Yeah a point & shoot game where you can choose your own clothing with various 3D rendering goodies that works at good enough FPS is way more complex implementation wise than a factorio clone with its 2D graphics. For gameplay, it's the other way round.
Factorio is a lot like Dwarf Fortress - the graphics are a very small part of the gameplay.
Interacting with the simulation is the majority of the gameplay - and the majority of the simulation is spent on that.
The thing that is interesting about Factorio is it is entirely deterministic (similar to old games that could "record demos" such as Doom or the original Starcraft) - this simplifies some things and complicates others.
Right, but the simulation isn't as complex as simulating rain in a 3D game or whatever.
Nobody is arguing that Factorio doesn't have complexity. But do you really think a one-man team could create Cyberpunk 2077?
A one-man team built Minecraft which includes Redstone, which allows for some amazing complexity. But that doesn't make it more complex (dev time wise) than an AAA FPS.

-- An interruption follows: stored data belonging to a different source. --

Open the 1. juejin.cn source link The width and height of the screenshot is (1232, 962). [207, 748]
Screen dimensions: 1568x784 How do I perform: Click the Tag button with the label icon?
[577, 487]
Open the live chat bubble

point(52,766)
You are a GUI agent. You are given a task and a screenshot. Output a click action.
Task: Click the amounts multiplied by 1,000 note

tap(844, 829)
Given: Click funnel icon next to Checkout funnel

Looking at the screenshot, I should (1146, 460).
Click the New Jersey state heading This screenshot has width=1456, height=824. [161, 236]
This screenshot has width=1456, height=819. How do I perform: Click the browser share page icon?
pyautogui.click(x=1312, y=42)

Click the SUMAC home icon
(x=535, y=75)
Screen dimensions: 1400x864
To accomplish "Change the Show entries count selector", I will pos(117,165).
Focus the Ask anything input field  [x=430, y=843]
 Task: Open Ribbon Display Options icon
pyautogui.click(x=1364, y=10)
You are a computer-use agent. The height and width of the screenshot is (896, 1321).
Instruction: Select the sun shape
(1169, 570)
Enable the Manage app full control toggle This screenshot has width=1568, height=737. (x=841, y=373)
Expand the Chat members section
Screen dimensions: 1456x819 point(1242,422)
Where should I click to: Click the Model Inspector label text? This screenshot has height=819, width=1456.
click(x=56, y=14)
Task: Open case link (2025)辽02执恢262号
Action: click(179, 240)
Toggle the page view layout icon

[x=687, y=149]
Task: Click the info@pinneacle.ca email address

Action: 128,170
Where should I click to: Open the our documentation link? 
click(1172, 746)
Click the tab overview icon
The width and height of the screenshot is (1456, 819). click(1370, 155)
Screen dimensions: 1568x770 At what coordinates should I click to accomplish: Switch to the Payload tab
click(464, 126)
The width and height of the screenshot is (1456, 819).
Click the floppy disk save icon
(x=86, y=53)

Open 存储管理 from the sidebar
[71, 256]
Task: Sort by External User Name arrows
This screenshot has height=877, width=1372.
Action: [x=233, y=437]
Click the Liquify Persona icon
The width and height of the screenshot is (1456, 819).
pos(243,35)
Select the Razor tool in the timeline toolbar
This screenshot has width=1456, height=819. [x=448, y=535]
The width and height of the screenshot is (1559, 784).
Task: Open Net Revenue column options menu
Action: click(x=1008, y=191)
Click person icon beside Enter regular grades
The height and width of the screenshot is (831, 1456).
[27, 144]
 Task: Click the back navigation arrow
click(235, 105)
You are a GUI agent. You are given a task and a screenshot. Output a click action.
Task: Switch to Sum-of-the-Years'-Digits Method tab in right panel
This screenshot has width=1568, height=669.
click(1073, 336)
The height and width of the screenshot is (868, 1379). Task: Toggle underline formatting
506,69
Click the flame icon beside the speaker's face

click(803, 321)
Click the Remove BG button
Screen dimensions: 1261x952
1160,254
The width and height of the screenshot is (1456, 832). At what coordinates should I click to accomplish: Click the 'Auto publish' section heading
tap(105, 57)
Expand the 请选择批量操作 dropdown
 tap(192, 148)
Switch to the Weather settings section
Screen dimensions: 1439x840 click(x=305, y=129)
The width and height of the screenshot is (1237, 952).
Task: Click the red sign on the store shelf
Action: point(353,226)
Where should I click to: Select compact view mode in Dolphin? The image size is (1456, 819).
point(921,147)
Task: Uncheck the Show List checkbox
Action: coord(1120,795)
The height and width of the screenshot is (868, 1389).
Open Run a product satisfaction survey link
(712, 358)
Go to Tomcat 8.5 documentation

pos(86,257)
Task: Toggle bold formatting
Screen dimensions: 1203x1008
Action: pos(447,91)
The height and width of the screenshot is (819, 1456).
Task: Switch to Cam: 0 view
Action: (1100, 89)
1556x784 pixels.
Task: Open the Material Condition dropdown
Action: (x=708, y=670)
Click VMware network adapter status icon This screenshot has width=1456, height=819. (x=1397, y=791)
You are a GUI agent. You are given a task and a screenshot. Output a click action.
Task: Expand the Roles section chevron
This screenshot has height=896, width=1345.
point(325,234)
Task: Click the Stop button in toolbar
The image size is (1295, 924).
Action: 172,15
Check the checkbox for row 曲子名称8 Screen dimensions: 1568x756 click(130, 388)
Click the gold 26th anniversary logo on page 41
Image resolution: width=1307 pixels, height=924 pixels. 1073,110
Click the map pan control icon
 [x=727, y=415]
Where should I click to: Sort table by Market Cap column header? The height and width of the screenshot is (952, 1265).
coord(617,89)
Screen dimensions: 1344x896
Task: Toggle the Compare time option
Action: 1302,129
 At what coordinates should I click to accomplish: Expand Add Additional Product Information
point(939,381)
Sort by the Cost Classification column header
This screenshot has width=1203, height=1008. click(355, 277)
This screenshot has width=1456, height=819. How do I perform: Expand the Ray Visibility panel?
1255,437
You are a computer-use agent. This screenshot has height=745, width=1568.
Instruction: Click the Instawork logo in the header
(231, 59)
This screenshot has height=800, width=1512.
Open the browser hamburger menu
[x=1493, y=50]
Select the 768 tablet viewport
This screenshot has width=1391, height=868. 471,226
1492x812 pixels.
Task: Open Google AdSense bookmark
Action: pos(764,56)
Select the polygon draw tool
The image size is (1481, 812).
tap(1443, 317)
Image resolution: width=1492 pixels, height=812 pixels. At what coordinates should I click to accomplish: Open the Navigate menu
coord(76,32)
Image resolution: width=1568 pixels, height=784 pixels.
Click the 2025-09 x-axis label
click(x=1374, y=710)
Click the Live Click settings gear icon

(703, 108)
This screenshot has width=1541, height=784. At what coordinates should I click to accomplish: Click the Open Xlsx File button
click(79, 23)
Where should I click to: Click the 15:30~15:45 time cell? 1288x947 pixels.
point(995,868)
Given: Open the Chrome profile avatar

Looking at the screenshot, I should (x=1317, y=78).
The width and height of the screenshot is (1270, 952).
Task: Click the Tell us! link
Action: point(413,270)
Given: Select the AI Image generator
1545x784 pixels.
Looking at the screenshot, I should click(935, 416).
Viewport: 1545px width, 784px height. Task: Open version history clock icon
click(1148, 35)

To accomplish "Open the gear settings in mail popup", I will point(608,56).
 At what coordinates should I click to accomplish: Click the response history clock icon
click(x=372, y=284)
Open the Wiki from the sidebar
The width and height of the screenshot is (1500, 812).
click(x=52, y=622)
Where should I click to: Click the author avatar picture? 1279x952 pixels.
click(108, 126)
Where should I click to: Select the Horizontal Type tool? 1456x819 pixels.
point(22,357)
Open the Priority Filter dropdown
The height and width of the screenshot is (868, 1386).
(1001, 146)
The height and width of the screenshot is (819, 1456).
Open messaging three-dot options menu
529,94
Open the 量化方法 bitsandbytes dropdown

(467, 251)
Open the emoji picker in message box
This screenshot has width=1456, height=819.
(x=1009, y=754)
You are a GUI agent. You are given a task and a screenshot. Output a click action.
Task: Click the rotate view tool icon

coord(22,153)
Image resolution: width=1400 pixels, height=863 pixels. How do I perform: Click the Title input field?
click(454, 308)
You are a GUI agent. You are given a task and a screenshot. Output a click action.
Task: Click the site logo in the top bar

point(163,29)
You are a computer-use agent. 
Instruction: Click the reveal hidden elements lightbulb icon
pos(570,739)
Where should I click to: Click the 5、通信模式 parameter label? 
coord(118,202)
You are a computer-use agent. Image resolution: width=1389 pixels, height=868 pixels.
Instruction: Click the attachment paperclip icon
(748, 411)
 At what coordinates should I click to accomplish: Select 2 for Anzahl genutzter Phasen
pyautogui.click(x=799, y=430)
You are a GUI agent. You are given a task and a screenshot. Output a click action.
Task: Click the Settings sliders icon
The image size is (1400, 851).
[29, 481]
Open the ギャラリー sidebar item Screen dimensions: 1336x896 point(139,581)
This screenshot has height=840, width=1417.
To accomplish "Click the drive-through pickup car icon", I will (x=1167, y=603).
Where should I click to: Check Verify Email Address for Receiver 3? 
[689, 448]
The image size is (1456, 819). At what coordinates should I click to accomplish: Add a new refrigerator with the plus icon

> Right, but the simulation isn't as complex as simulating rain in a 3D game or whatever
I think a naive implementation of factorio would be reasonably straightforward. But that implementation would have no chance to scale to the size of bases factorio manages. The complexity of factorio’s implementation comes from its simulation’s optimizations, particularly in the face of its hard determinism requirement. (Something most physics engines and rain shaders never need to think about.)
Making a good rain shader takes expertise but probably not a lot of time when you know what you’re doing (months not years). Making a game like factorio probably doesn’t take more specialised expertise than many devs here have, but even with all the requisite knowledge it would still take me years to implement something as feature rich, correct and performant as factorio’s simulator.